Even though I checked for doctors on my plan during enrollment, they all dropped my insurance come January effective date. Then after seeing 1 option for Pediatric orthopedics for my son 3X for the same issue with no benefit I tried to get a second opinion. Guess what? After calling 10 specialists in my area, no one accepts my insurance. My prescriptions are often a battle to get covered and I’m over it. Why is there only 1 option in FL? All the doctor offices say FL Blue is the worst for reimbursement. I don’t want them anymore!!!
Under our Fl Blue policy my husband and I, both diabetics, are entitled to certain lab tests 4 times a year and one diabetic retinal exam, at no cost to us with $0 co-pay. The eye doctor says we owe a $75 co-pay and the lab makes us pay a co-pay (it goes on our credit card they made us give them at the lab) for the A1c test, lipid panel and urinalysis. Those 3 tests and eye exam are $0 co-pay under the Value Based Diabetic Program. Fl Blue keeps denying our reimbursement for services we had to pay after 3 bills and a debt collector calling, saying the eye doctor and lab aren't using the right codes for them to be the $0 co-pay to us.

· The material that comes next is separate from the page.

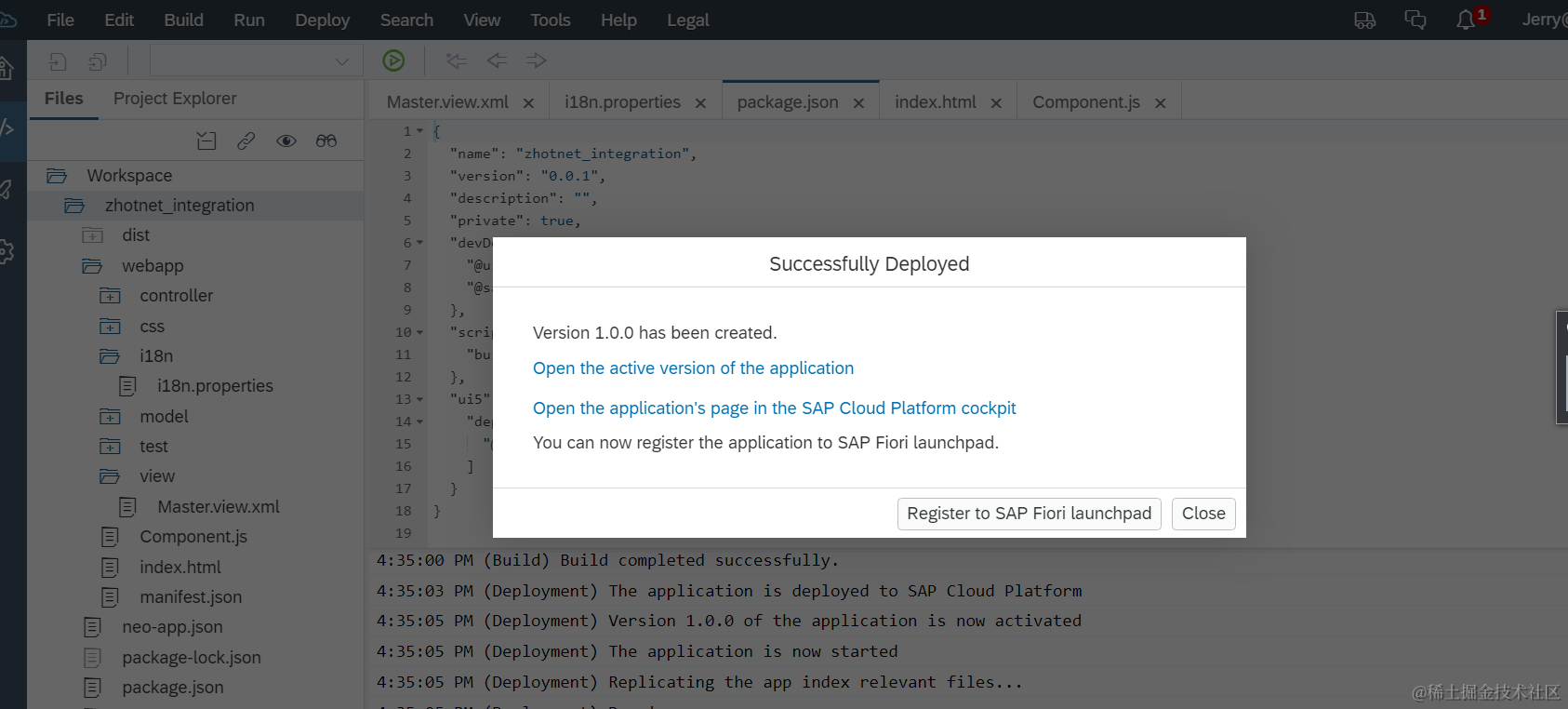Switch to the Component.js tab
This screenshot has width=1568, height=709.
pos(1085,102)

Last I checked, both places have not gotten this cleared up, even after they called Fl Blue. We are entitled to these benefits and Fl Blue won't help the eye doctor or lab with the correct codes, what do we do? Now they want to raise our $1,500 a month policy $243 more! This has been going on for 6 months with me calling every month to get my labs etc. paid back to us.

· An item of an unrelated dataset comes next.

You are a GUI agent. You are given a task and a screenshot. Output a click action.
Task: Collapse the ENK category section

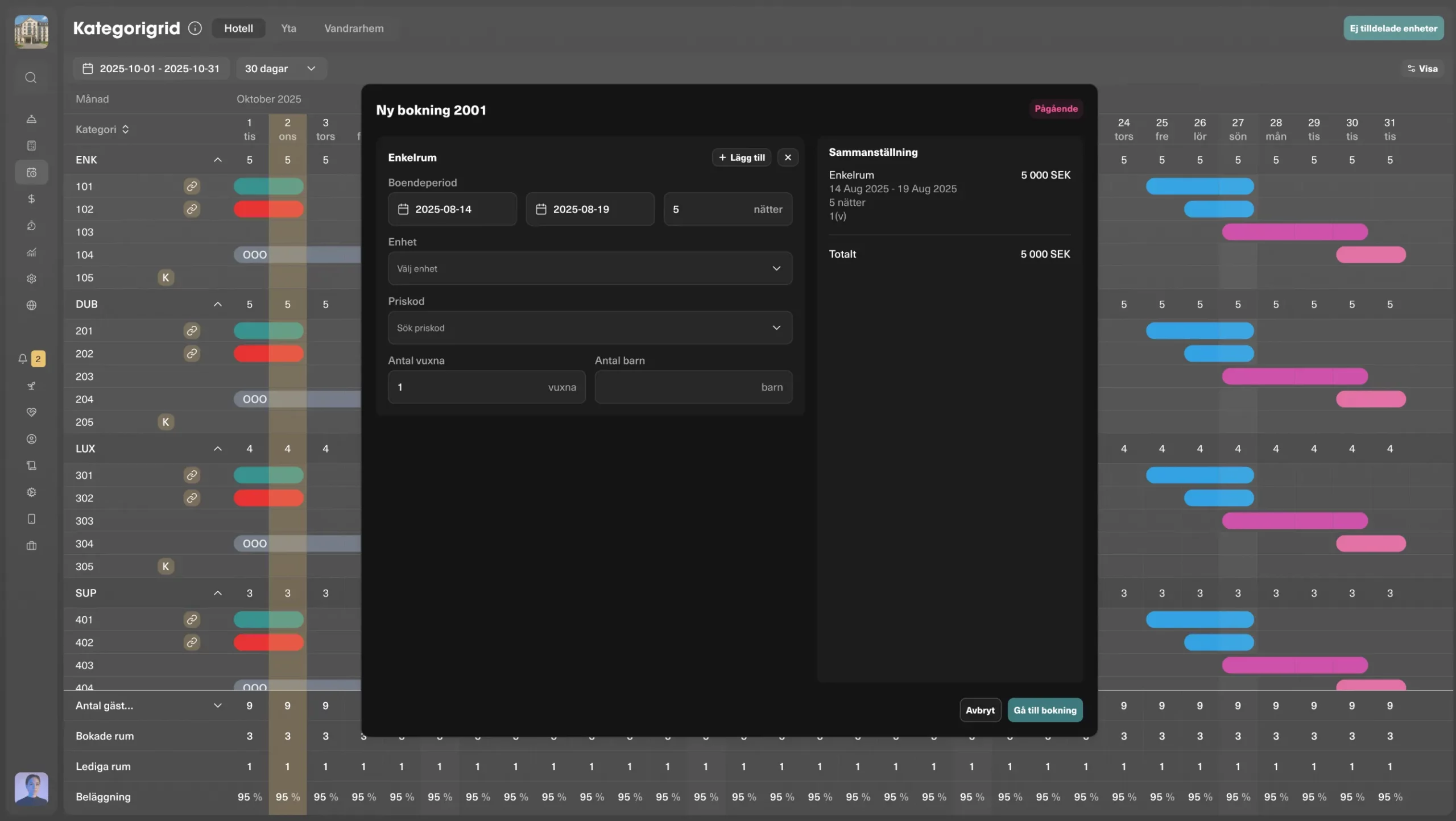coord(218,160)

I had no idea when I signed up for BCBS that I would be limited to the experience of Sanitas, the medical facility you must use if you sign up with BCBS in Miami. You cannot call your doctor’s office, all calls go through a call center (the primary language is not English), appointments must be made months in advance and last 10 minutes. You have to go to the doctor to get a referral and referrals take weeks (sometimes months), you cannot use CVS or any other drugstore - just Walgreens. You have to use their urgent care center which is poorly run and not at all convenient.
If you have any questions for your doctor or their office, you have to call the call center and no one knows what you’re talking about. They have to get in touch with the doctor’s office which can take days. Appointments are cancelled by phone days before when you have been waiting for a month to get in. So inexcusable. If you told people this before they signed up, they would and should go elsewhere.